Showing posts with label Old Computing. Show all posts
Showing posts with label Old Computing. Show all posts

Tuesday, November 19, 2019

Found in the junk room, but not junk

I found three old package today. All great ol' packages for their time and in their own  way.

1. DataPerfect.
A DB package that started life as a legal office package, then moved to a more general application.


2. R:Base for Dos
A fabulous RDMS for Dos, I believe it could handle up to 80 tables. This book came with a 5.5 inch floppy disk. I have R:Base on 3.25 floppies, but probably unrunnable now. Also a couple of R:Base report writing and database management utilities. Same problem. But a pity as this Microrim product was fabulously powerful for its day.


3. t/b/m The Business Manager
This was a system by ABC Systems, Ltd. I think an Australian product that sought to be the be all and end all tool for the low power systems of the day (1987). The forerunner of SAP, I daresay!

Again, on 5.5 inch floppies and unrunnable today, but looks like a great concept.

Another wonderful package from 1988 was 'MyAssistant' a type of notebook, diary, calendar, contact list, todo list.

Plenty of flexibility for an all-in-one tool that ran as a TSR (terminate stay resident) package in a DOS system. Forerunner of...maybe Agenda, but less powerful, maybe Outlook and OneNote combined and to run in a mini memory footprint by today's standards.

Wednesday, August 23, 2017

Key Project Manager

It took me a little while to get the idea of this straight. Having been familiar with Primavera scheduling packages, this was a new approach.
These days we'd call it a task manager, and at that it seems to touch a point that is omitted by the very popular task manager category today: tasks have durations. We estimate these, then can give 'actuals'. Tracking both against a type category system would allow one to calibrate one's performance at estimating and get better at it.
It also fails to link tasks in a dependency relationship. I wouldn't want anything like P6 here, but to keep track of the mountain of tasks in a live work system (with serious volume) it is essential. Linking to document would also be important.
Those crits made, I like the interface and concept, although, naturally it is nowhere near as elegant or cross-platform/cloud useful like my current tool Pagico.



















Sunday, August 20, 2017

AskSam

This seems to have a single window interface, and relies on its search capability to find entries. It has a type of card file metaphor, but far less useful than Zoot, for example.

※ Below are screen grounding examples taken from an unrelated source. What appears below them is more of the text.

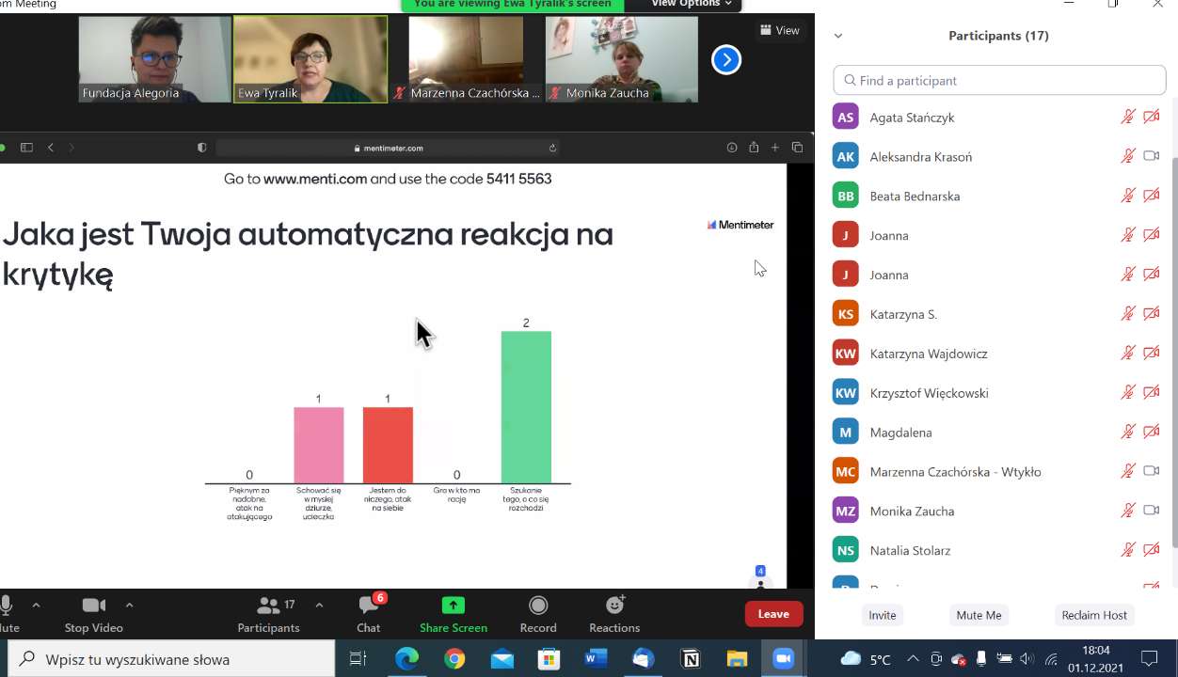The image size is (1178, 677).
Task: Open the View layout menu
Action: pos(779,30)
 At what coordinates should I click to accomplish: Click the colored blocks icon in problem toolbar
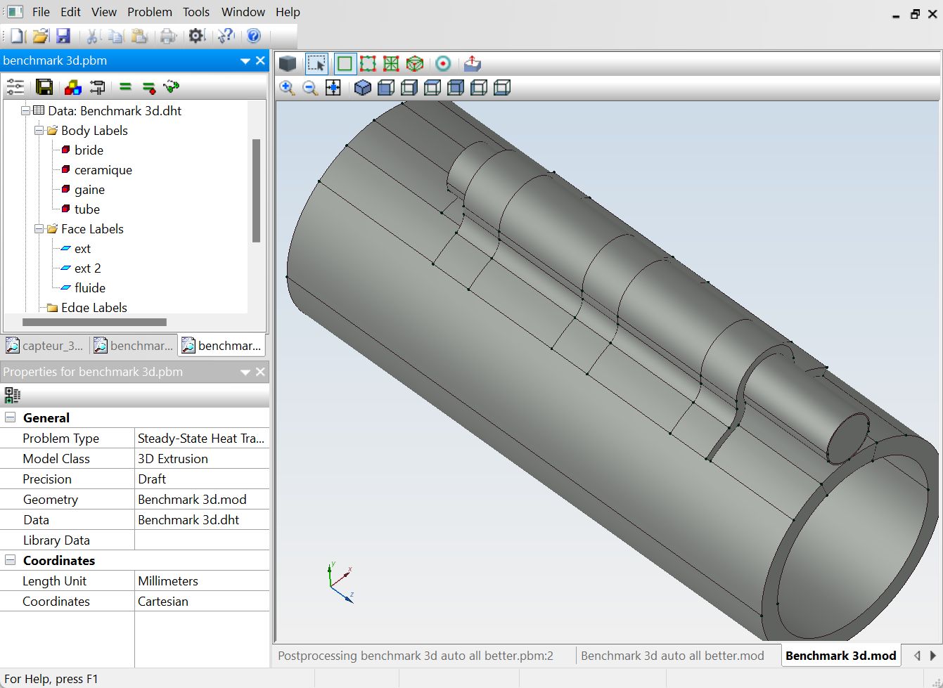pyautogui.click(x=72, y=87)
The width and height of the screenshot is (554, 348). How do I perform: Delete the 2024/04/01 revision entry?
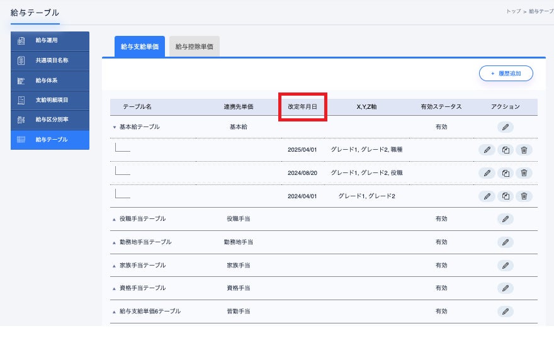click(524, 196)
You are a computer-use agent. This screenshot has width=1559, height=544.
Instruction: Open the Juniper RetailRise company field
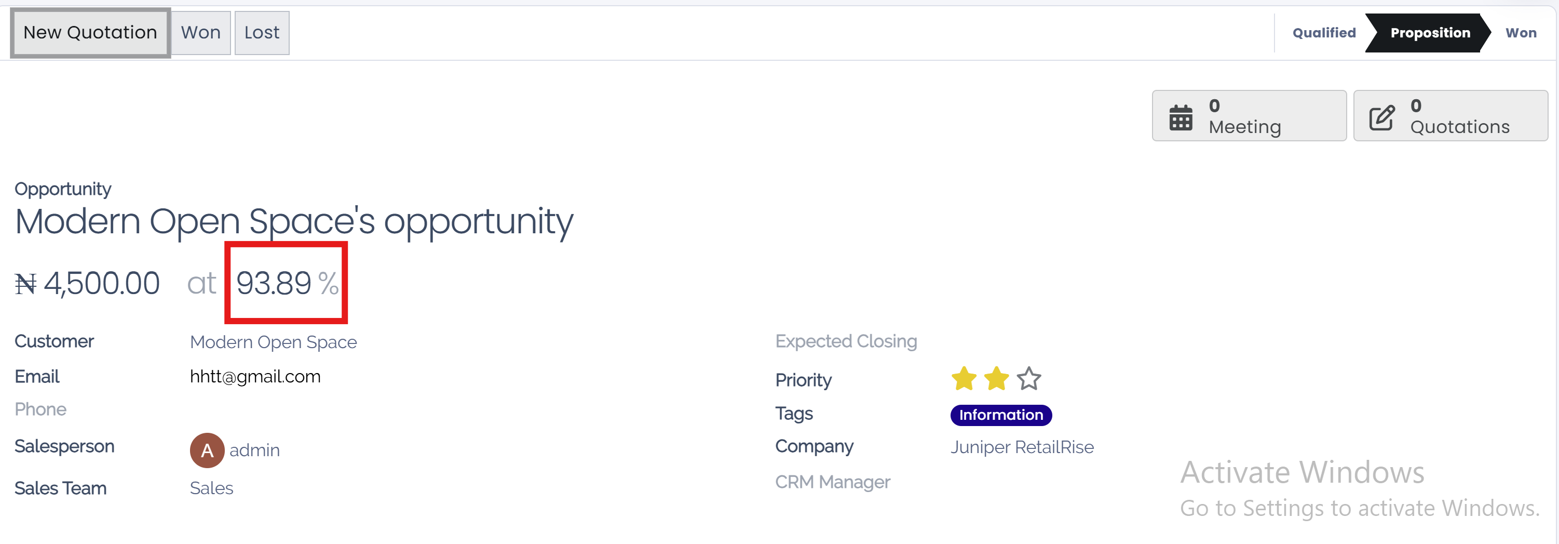(1022, 447)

Wednesday, August 16, 2017

RFF

RF Flow: a flow charting package that just dipped its toe into the Windows world. I used it quite a lot for work process maps.




Sunday, August 13, 2017

Zephyr

Another of Ward Mundy's great database packages. This was menu driven and could build applications from the menu.

I've only got a demo version...must write to Ward for an unlock so I can further experiment.








Monday, August 7, 2017

InfoSelect

This had to be my favourite package in the late 80s early 90s. It ran as a 'TSR', terminate and stay resident application, so it could be 'popped up' over a foreground program for intermittent use. I've mentioned it before, but here are some screen shots. Note the quirky menu item names.